(Beginning of Records for the task)
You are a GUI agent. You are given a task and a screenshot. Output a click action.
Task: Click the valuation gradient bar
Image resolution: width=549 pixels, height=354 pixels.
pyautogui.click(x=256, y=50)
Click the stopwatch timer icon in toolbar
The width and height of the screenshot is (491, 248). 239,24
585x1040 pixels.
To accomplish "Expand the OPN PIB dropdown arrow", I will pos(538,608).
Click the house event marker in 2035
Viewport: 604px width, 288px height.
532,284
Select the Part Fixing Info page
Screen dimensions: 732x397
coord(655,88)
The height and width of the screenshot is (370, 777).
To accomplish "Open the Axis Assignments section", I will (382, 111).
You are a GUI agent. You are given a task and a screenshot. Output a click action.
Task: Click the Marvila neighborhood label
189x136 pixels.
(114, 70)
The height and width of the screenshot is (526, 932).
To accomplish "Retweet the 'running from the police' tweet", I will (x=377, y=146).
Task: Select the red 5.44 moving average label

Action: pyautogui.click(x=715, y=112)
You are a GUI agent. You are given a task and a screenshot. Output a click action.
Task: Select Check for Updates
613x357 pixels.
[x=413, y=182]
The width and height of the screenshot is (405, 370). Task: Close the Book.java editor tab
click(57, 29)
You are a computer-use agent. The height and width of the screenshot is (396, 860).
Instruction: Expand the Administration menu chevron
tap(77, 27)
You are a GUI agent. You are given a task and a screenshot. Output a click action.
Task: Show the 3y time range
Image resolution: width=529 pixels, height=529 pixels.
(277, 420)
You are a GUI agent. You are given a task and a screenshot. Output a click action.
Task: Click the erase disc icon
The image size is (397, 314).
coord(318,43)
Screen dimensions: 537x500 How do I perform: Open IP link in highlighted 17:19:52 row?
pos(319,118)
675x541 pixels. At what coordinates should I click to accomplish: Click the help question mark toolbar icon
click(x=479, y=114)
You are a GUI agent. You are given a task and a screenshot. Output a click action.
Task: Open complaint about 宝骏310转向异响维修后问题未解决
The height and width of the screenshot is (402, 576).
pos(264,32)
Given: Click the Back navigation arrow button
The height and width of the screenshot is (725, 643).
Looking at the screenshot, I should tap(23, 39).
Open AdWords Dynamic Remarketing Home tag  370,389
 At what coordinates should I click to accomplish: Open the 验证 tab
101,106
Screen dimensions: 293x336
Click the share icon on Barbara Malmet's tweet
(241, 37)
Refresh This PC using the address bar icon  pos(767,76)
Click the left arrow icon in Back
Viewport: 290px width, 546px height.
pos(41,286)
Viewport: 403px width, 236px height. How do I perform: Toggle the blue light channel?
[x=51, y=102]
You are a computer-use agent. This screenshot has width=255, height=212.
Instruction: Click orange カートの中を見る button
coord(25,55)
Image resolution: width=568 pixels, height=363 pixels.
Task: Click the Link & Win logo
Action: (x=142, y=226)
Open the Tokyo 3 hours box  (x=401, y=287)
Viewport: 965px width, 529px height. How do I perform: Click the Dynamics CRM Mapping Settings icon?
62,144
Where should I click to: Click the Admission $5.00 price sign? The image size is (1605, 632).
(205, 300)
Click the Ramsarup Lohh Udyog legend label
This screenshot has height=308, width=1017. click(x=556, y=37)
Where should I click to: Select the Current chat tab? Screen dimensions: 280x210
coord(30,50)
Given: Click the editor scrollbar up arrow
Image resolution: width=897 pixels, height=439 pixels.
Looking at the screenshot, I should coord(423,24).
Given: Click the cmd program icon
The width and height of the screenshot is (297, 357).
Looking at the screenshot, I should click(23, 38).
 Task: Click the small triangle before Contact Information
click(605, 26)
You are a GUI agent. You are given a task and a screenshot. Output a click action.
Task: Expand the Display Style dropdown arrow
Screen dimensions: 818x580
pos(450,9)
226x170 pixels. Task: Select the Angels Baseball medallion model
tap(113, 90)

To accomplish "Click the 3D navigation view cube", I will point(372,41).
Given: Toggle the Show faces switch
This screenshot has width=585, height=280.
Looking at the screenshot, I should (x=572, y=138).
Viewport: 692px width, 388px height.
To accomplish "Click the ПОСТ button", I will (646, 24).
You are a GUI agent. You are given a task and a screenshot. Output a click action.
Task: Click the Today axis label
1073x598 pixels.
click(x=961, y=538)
(End of Records for the task)
Task >>
Output every line of the listing word for word.

Output of the exercise >>
You are a GUI agent. You are given a task and a screenshot. Output a click action.
Task: Click the valuation gradient bar
Image resolution: width=549 pixels, height=354 pixels.
pyautogui.click(x=256, y=50)
Click the stopwatch timer icon in toolbar
The width and height of the screenshot is (491, 248). 239,24
585x1040 pixels.
To accomplish "Expand the OPN PIB dropdown arrow", I will pos(538,608).
Click the house event marker in 2035
Viewport: 604px width, 288px height.
532,284
Select the Part Fixing Info page
Screen dimensions: 732x397
coord(655,88)
The height and width of the screenshot is (370, 777).
To accomplish "Open the Axis Assignments section", I will (382, 111).
You are a GUI agent. You are given a task and a screenshot. Output a click action.
Task: Click the Marvila neighborhood label
189x136 pixels.
(114, 70)
The height and width of the screenshot is (526, 932).
To accomplish "Retweet the 'running from the police' tweet", I will (x=377, y=146).
Task: Select the red 5.44 moving average label

Action: pyautogui.click(x=715, y=112)
You are a GUI agent. You are given a task and a screenshot. Output a click action.
Task: Select Check for Updates
613x357 pixels.
[x=413, y=182]
The width and height of the screenshot is (405, 370). Task: Close the Book.java editor tab
click(57, 29)
You are a computer-use agent. The height and width of the screenshot is (396, 860).
Instruction: Expand the Administration menu chevron
tap(77, 27)
You are a GUI agent. You are given a task and a screenshot. Output a click action.
Task: Show the 3y time range
Image resolution: width=529 pixels, height=529 pixels.
(277, 420)
You are a GUI agent. You are given a task and a screenshot. Output a click action.
Task: Click the erase disc icon
The image size is (397, 314).
coord(318,43)
Screen dimensions: 537x500 How do I perform: Open IP link in highlighted 17:19:52 row?
pos(319,118)
675x541 pixels. At what coordinates should I click to accomplish: Click the help question mark toolbar icon
click(x=479, y=114)
You are a GUI agent. You are given a task and a screenshot. Output a click action.
Task: Open complaint about 宝骏310转向异响维修后问题未解决
The height and width of the screenshot is (402, 576).
pos(264,32)
Given: Click the Back navigation arrow button
The height and width of the screenshot is (725, 643).
Looking at the screenshot, I should tap(23, 39).
Open AdWords Dynamic Remarketing Home tag  370,389
 At what coordinates should I click to accomplish: Open the 验证 tab
101,106
Screen dimensions: 293x336
Click the share icon on Barbara Malmet's tweet
(241, 37)
Refresh This PC using the address bar icon  pos(767,76)
Click the left arrow icon in Back
Viewport: 290px width, 546px height.
pos(41,286)
Viewport: 403px width, 236px height. How do I perform: Toggle the blue light channel?
[x=51, y=102]
You are a computer-use agent. This screenshot has width=255, height=212.
Instruction: Click orange カートの中を見る button
coord(25,55)
Image resolution: width=568 pixels, height=363 pixels.
Task: Click the Link & Win logo
Action: (x=142, y=226)
Open the Tokyo 3 hours box  (x=401, y=287)
Viewport: 965px width, 529px height. How do I perform: Click the Dynamics CRM Mapping Settings icon?
62,144
Where should I click to: Click the Admission $5.00 price sign? The image size is (1605, 632).
(205, 300)
Click the Ramsarup Lohh Udyog legend label
This screenshot has height=308, width=1017. click(x=556, y=37)
Where should I click to: Select the Current chat tab? Screen dimensions: 280x210
coord(30,50)
Given: Click the editor scrollbar up arrow
Image resolution: width=897 pixels, height=439 pixels.
Looking at the screenshot, I should coord(423,24).
Given: Click the cmd program icon
The width and height of the screenshot is (297, 357).
Looking at the screenshot, I should click(23, 38).
 Task: Click the small triangle before Contact Information
click(605, 26)
You are a GUI agent. You are given a task and a screenshot. Output a click action.
Task: Expand the Display Style dropdown arrow
Screen dimensions: 818x580
pos(450,9)
226x170 pixels. Task: Select the Angels Baseball medallion model
tap(113, 90)

To accomplish "Click the 3D navigation view cube", I will point(372,41).
Given: Toggle the Show faces switch
This screenshot has width=585, height=280.
Looking at the screenshot, I should (x=572, y=138).
Viewport: 692px width, 388px height.
To accomplish "Click the ПОСТ button", I will (646, 24).
You are a GUI agent. You are given a task and a screenshot. Output a click action.
Task: Click the Today axis label
1073x598 pixels.
click(x=961, y=538)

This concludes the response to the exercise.